PROBLEM DETAILS. Once the line with "Click the x-axis" is found in the data, output it and each following line exactly, up to and including the line with "Image resolution: width=799", and nothing before or after.

Records from a collection:
Content starts
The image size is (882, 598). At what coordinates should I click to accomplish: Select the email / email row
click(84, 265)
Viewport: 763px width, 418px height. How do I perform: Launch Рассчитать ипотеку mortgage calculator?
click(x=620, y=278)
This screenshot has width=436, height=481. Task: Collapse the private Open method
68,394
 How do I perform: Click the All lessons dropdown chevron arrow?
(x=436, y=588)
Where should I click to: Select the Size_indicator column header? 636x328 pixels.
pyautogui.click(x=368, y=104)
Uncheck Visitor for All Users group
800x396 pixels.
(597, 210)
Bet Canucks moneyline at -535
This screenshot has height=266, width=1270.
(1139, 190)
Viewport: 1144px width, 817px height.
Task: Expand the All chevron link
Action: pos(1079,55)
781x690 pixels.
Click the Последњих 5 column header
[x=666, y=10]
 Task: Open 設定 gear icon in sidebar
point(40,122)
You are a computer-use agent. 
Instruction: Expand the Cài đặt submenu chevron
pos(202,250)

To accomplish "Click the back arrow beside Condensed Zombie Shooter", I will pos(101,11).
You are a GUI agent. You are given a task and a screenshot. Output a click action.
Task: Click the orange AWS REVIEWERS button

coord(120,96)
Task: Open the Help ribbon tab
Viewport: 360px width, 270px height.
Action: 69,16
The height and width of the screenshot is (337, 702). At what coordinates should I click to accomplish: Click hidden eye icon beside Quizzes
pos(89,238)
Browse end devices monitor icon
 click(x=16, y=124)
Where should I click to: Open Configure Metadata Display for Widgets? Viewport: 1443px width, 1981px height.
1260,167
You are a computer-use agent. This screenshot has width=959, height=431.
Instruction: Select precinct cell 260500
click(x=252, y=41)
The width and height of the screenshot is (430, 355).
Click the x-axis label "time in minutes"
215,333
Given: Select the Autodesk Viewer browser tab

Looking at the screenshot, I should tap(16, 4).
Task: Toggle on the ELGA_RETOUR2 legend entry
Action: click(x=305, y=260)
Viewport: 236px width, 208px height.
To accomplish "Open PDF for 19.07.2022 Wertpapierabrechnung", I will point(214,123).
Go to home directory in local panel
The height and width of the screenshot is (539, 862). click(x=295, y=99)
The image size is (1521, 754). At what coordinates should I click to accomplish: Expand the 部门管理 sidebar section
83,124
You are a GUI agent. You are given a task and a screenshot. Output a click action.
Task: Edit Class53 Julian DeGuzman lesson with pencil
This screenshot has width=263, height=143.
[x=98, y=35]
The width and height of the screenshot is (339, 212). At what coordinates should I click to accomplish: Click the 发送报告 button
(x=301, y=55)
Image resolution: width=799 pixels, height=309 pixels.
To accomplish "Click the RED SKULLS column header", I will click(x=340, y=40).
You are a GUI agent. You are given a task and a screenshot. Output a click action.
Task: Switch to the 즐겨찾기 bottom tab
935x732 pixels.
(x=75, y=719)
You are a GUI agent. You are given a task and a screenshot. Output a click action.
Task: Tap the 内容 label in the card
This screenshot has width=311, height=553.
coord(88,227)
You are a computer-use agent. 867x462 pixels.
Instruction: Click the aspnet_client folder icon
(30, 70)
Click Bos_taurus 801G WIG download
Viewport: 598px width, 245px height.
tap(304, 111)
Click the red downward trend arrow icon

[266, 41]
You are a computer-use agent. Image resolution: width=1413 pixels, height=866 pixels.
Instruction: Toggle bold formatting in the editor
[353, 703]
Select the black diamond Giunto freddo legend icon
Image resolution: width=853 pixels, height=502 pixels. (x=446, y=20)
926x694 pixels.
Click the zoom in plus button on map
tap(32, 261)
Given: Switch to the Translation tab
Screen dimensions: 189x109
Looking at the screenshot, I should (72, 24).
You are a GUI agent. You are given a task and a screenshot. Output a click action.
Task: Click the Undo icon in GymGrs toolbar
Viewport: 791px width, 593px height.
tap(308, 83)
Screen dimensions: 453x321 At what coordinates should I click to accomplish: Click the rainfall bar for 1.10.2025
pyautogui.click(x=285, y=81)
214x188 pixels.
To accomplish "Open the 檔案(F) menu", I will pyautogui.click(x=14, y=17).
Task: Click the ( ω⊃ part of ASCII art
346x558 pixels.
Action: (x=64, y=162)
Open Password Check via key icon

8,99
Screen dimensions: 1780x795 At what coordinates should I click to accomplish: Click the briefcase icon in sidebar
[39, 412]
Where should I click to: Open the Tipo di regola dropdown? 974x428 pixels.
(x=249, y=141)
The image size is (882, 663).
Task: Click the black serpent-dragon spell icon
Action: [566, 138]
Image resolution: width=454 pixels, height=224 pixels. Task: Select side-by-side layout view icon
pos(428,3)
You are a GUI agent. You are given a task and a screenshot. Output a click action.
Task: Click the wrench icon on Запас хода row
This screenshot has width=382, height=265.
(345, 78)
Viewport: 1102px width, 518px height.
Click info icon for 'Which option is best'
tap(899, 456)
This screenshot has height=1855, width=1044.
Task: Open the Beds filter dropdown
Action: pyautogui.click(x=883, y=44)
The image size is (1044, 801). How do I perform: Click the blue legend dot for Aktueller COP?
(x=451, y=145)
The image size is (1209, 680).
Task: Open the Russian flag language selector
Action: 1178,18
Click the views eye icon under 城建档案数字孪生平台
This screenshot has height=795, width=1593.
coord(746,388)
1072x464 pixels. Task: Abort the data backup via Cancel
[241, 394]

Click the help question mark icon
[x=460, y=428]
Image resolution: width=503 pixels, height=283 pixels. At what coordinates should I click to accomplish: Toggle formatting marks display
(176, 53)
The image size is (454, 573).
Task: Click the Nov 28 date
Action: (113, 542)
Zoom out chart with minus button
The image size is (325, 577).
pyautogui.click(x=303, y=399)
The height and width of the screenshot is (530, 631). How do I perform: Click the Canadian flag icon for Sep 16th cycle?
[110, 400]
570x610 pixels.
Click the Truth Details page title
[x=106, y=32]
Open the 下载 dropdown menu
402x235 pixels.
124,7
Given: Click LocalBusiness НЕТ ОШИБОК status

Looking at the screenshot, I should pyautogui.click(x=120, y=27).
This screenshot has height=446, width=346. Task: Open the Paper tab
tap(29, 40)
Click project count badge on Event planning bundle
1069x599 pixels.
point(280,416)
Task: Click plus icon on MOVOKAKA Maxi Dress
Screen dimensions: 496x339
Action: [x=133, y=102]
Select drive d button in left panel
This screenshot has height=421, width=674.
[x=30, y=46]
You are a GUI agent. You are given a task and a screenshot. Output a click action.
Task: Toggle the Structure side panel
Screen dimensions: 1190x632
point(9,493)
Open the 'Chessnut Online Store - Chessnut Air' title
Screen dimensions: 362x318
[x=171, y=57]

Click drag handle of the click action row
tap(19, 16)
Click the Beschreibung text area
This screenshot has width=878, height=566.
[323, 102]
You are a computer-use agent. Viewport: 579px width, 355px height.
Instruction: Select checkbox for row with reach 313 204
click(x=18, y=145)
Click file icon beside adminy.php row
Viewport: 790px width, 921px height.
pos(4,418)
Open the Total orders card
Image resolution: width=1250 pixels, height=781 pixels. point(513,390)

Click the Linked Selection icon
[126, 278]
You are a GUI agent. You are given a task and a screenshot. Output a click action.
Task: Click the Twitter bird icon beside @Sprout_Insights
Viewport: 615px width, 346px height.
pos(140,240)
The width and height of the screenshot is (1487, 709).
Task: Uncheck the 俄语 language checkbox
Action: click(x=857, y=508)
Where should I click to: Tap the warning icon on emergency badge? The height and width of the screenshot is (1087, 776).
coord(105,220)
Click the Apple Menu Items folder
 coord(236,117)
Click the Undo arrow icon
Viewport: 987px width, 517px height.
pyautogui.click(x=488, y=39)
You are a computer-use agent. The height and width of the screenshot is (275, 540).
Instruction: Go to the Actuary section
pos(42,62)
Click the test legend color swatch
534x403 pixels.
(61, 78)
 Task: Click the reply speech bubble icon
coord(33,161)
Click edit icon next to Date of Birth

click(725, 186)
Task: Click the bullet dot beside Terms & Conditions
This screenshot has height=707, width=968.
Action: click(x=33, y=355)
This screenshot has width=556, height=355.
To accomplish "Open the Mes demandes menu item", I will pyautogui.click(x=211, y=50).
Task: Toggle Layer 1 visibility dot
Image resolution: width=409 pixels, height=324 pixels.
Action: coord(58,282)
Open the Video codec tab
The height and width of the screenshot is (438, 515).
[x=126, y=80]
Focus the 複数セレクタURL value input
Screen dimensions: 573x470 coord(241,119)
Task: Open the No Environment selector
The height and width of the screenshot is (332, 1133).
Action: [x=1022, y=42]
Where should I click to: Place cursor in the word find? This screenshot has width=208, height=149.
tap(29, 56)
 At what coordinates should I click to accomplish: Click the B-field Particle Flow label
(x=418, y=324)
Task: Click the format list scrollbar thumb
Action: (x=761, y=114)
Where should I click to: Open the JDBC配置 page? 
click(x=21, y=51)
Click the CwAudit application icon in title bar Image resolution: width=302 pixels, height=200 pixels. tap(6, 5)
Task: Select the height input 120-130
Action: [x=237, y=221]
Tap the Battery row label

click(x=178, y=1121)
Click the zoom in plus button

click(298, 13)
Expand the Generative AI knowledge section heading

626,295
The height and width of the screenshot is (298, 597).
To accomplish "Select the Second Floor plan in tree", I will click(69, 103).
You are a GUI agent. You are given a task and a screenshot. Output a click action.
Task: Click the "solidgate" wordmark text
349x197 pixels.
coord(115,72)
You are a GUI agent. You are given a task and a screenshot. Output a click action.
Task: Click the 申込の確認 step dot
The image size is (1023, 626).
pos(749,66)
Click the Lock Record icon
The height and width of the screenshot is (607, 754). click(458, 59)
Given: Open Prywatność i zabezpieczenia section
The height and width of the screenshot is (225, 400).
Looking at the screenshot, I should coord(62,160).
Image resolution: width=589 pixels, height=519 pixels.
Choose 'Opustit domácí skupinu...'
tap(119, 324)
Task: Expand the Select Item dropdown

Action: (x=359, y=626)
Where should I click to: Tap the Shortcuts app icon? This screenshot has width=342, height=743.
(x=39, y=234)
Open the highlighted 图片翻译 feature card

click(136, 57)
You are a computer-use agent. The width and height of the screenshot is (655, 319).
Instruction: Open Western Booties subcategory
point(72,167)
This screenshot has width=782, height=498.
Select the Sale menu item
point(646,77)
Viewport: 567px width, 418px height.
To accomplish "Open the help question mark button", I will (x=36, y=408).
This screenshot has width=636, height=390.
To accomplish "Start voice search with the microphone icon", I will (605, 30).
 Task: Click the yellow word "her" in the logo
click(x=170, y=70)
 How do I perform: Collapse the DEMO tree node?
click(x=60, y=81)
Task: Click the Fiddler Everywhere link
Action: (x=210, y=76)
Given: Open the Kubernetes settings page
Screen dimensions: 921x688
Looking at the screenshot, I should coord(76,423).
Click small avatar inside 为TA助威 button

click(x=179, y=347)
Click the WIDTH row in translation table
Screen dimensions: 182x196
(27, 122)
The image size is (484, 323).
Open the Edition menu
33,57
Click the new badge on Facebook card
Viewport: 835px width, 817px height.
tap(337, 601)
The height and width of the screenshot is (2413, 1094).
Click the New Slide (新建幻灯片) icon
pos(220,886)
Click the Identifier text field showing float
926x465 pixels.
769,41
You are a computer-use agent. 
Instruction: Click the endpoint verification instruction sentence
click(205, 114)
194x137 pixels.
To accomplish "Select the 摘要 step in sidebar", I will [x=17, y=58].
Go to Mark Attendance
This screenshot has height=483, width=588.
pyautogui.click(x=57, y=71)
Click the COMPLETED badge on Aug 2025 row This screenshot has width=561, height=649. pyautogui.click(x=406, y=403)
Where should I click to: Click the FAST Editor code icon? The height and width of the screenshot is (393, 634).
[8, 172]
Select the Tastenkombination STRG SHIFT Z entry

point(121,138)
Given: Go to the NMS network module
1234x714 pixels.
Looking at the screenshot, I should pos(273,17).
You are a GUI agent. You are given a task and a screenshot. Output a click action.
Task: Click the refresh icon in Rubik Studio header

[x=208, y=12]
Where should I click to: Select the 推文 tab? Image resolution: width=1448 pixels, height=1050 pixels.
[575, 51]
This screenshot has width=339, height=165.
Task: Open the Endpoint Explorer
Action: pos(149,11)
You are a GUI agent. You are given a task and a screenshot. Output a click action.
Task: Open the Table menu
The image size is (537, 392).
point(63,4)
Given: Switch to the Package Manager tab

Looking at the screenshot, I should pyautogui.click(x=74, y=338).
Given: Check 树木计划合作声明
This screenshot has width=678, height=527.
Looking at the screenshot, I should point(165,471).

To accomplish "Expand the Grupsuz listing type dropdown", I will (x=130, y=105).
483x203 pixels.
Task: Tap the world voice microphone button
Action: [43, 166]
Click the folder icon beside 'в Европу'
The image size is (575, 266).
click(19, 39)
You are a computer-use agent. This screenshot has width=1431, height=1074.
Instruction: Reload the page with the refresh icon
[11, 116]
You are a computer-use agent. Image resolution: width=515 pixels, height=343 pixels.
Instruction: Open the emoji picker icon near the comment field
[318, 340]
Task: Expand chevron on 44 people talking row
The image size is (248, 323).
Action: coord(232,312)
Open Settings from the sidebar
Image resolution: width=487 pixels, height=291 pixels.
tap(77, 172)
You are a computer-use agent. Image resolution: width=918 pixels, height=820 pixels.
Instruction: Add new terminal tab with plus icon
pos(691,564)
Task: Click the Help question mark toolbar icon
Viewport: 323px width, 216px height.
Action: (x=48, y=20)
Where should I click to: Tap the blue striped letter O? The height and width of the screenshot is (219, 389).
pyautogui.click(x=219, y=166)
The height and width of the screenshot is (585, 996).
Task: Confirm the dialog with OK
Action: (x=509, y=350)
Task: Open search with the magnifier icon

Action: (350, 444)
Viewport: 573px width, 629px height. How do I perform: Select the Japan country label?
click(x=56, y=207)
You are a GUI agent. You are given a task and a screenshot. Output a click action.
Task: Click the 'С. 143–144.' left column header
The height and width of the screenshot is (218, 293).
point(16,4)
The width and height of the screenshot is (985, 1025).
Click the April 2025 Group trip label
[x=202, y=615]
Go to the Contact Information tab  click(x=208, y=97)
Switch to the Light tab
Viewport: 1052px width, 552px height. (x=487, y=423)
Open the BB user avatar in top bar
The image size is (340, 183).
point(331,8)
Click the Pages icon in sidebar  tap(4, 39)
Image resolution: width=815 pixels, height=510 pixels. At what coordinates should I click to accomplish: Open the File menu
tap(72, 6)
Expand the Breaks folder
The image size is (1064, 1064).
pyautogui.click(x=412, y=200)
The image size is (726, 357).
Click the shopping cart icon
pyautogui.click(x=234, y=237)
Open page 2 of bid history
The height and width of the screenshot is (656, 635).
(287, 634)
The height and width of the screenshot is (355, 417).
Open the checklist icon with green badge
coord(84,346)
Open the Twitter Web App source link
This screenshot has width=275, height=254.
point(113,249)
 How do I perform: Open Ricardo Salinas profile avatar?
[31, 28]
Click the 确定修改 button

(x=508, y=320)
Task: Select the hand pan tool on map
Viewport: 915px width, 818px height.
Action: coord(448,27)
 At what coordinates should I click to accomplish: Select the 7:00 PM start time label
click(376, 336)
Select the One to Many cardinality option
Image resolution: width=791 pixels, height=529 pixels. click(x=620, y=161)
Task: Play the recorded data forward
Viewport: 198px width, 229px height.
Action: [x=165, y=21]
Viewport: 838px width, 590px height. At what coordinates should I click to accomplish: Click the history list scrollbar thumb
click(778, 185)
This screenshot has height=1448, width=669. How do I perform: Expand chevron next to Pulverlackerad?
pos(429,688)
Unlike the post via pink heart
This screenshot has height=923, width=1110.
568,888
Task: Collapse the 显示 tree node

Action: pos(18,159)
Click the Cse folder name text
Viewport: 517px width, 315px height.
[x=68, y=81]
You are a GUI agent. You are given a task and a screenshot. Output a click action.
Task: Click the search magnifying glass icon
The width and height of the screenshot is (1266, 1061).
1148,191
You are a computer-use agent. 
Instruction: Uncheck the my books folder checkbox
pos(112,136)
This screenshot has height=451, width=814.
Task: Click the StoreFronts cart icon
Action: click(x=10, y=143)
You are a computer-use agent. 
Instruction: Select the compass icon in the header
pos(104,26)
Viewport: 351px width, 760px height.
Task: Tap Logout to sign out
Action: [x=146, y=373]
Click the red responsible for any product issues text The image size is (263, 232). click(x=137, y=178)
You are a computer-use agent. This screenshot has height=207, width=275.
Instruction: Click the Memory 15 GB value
Content ends
EXERCISE OUTPUT.
Click the x-axis label "time in minutes"
215,333
Given: Select the Autodesk Viewer browser tab

Looking at the screenshot, I should tap(16, 4).
Task: Toggle on the ELGA_RETOUR2 legend entry
Action: click(x=305, y=260)
Viewport: 236px width, 208px height.
To accomplish "Open PDF for 19.07.2022 Wertpapierabrechnung", I will point(214,123).
Go to home directory in local panel
The height and width of the screenshot is (539, 862). click(x=295, y=99)
The image size is (1521, 754). At what coordinates should I click to accomplish: Expand the 部门管理 sidebar section
83,124
You are a GUI agent. You are given a task and a screenshot. Output a click action.
Task: Edit Class53 Julian DeGuzman lesson with pencil
This screenshot has width=263, height=143.
[x=98, y=35]
The width and height of the screenshot is (339, 212). At what coordinates should I click to accomplish: Click the 发送报告 button
(x=301, y=55)
Image resolution: width=799 pixels, height=309 pixels.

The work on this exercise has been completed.